**Provided material**
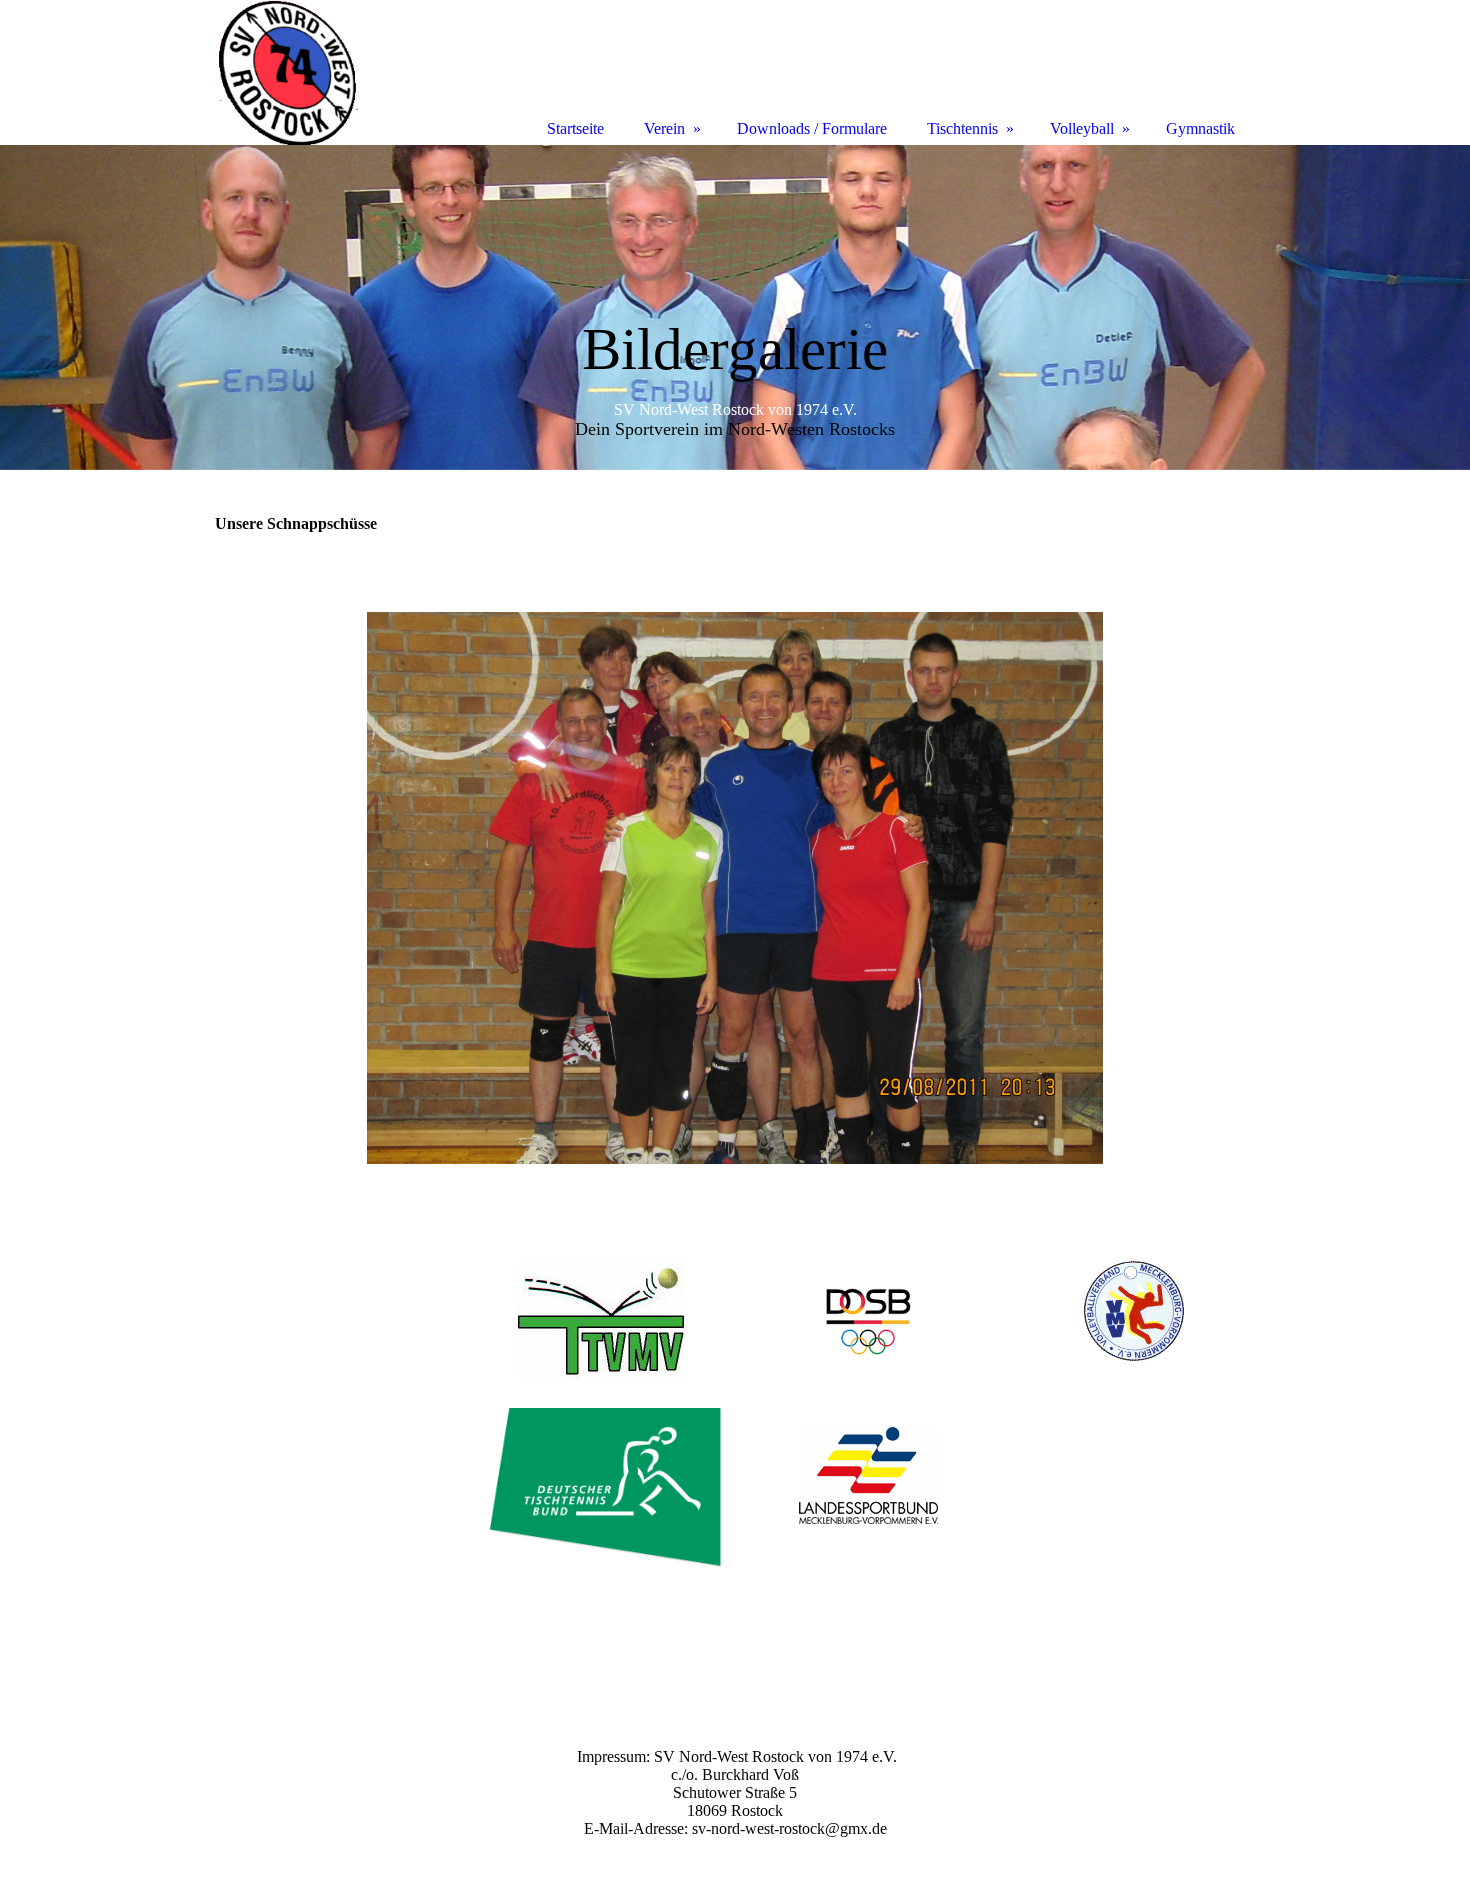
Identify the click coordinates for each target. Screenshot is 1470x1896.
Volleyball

--

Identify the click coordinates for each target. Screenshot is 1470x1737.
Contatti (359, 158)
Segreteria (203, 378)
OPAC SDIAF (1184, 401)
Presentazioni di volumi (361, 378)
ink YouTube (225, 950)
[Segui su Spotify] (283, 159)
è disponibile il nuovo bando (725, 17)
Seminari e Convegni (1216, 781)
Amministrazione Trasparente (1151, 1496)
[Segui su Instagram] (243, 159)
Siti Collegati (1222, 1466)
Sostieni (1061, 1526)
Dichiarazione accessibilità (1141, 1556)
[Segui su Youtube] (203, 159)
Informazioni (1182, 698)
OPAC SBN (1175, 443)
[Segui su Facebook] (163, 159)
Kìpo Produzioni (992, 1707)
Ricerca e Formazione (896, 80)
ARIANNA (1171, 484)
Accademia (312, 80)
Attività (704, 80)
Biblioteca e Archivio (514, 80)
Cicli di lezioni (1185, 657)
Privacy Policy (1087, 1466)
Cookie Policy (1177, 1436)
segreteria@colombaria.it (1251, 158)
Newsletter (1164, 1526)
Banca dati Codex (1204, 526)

* * *

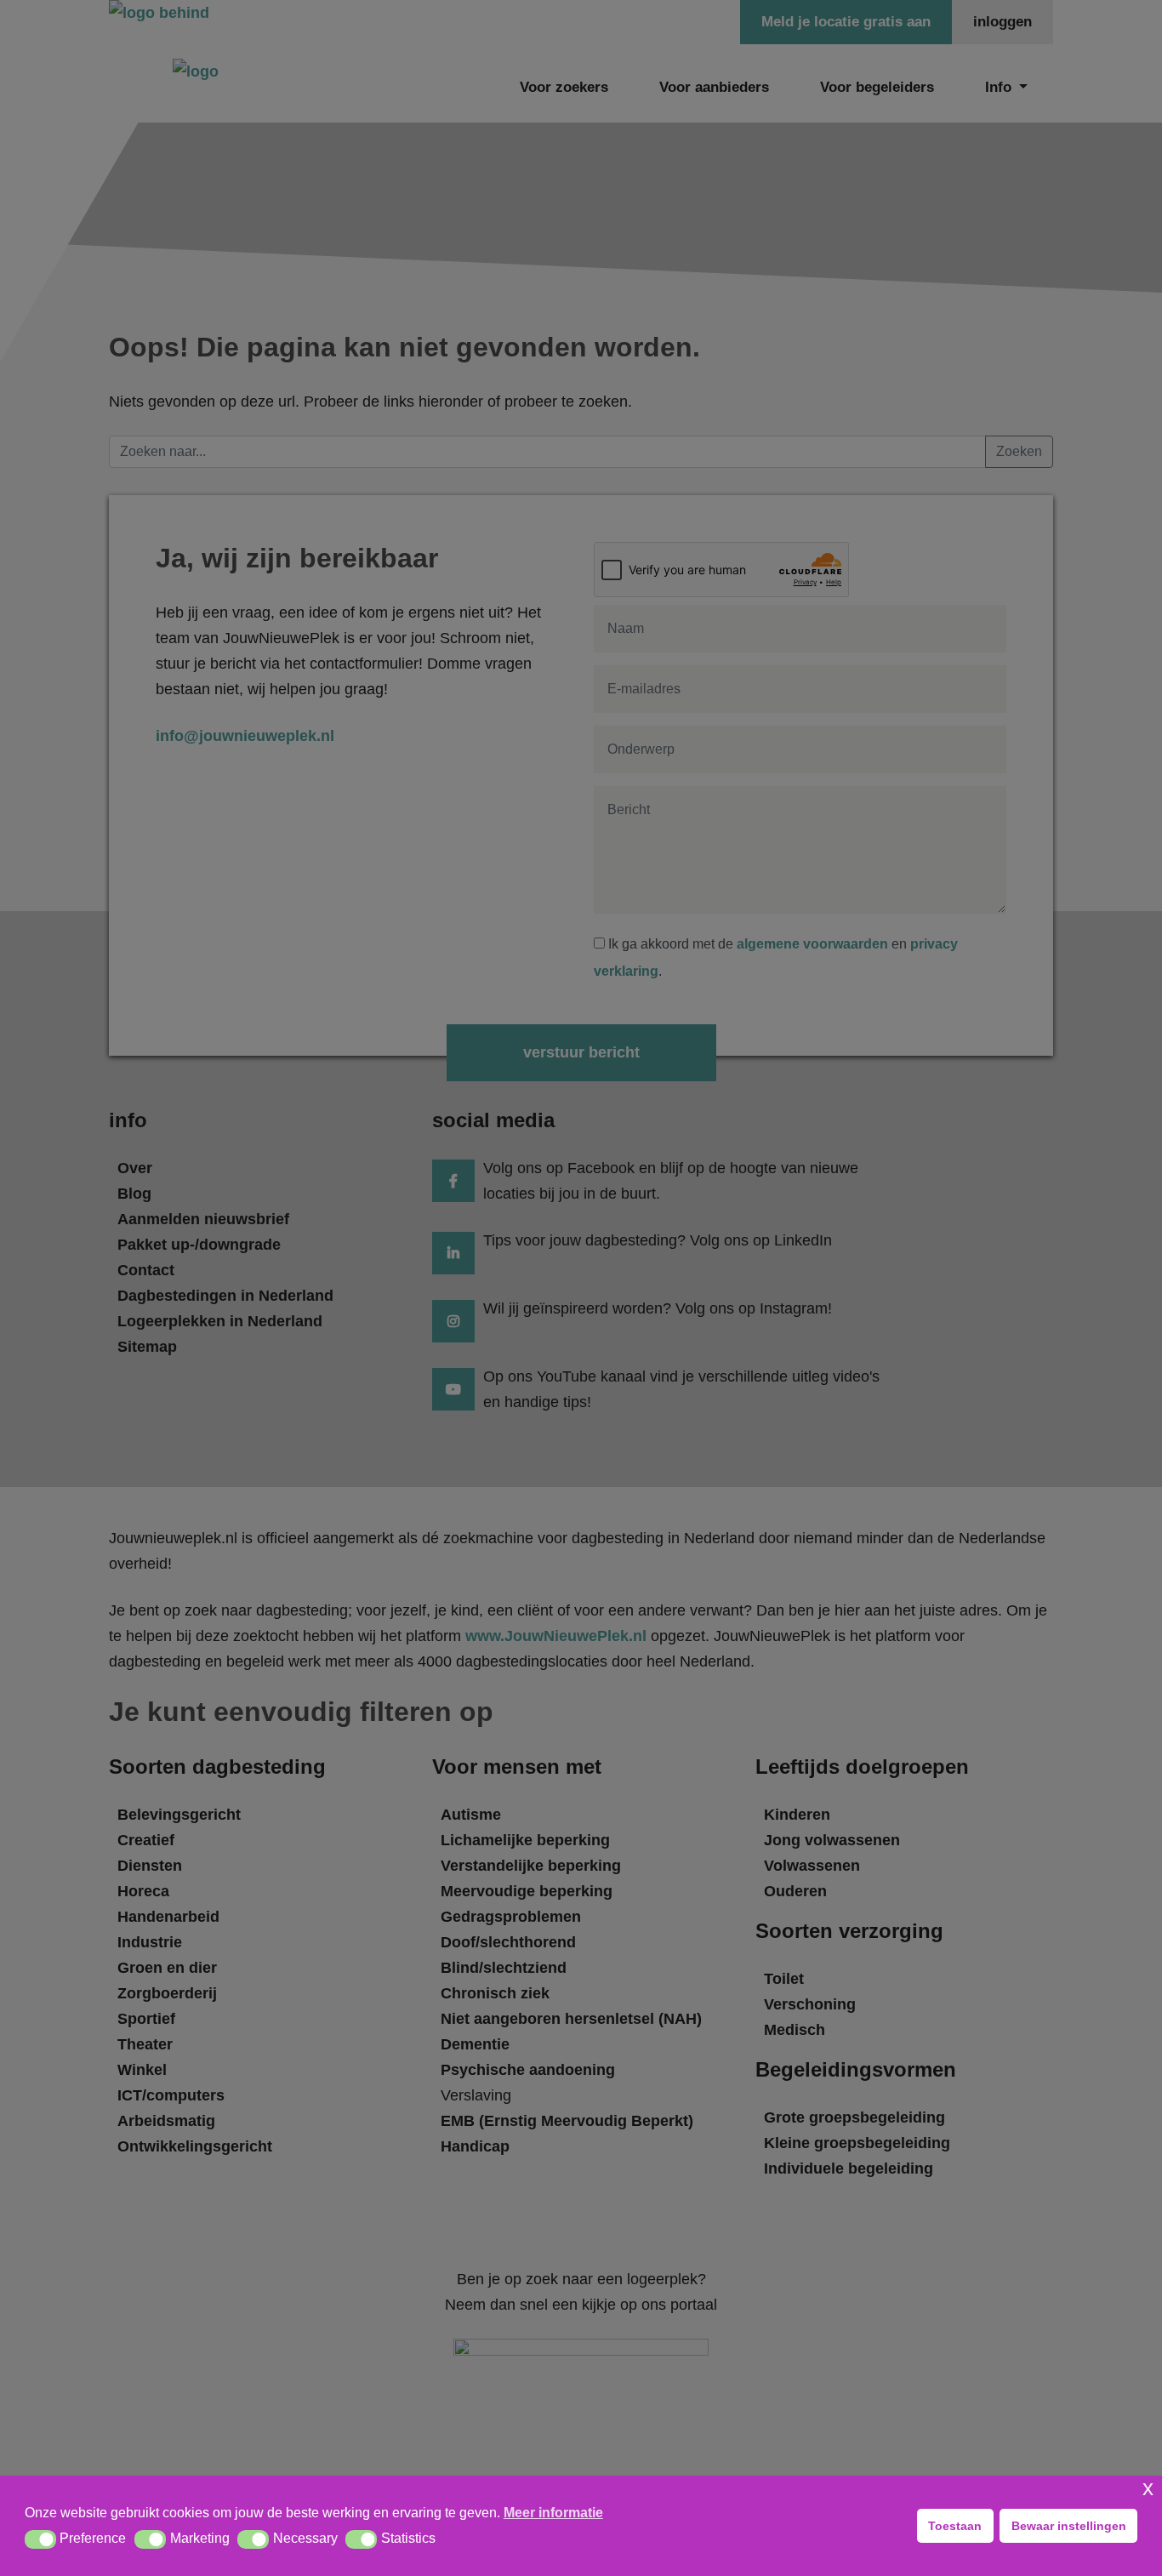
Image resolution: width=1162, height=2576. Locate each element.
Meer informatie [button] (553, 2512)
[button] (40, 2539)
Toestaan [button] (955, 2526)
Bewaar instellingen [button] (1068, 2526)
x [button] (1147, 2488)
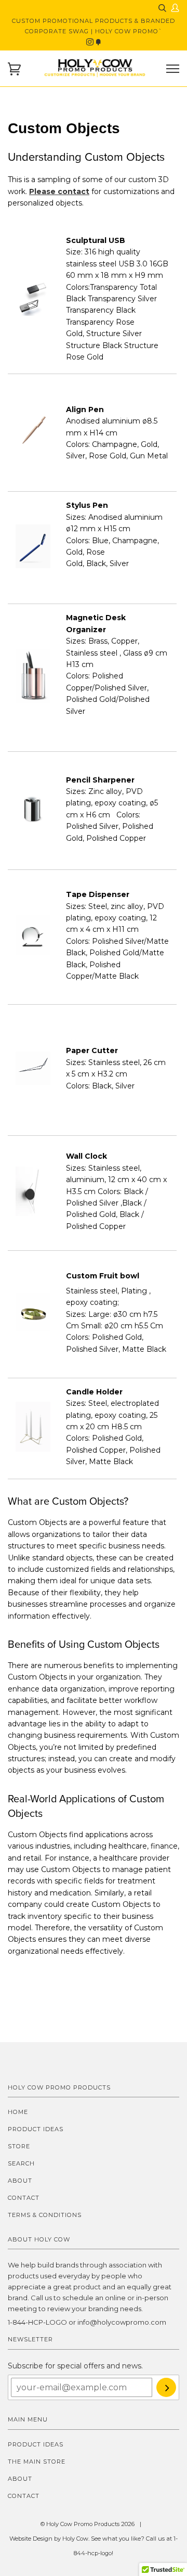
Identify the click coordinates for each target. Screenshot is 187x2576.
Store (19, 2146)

**Problem to work on**
Given the data above, transcribe exactly the lines from the one containing "Kìpo Produzioni (992, 1707)" down to the one containing "Banca dati Codex (1204, 526)", and no others.

**Solution below**
Kìpo Produzioni (992, 1707)
Ricerca e Formazione (896, 80)
ARIANNA (1171, 484)
Accademia (312, 80)
Attività (704, 80)
Biblioteca e Archivio (514, 80)
Cicli di lezioni (1185, 657)
Privacy Policy (1087, 1466)
Cookie Policy (1177, 1436)
segreteria@colombaria.it (1251, 158)
Newsletter (1164, 1526)
Banca dati Codex (1204, 526)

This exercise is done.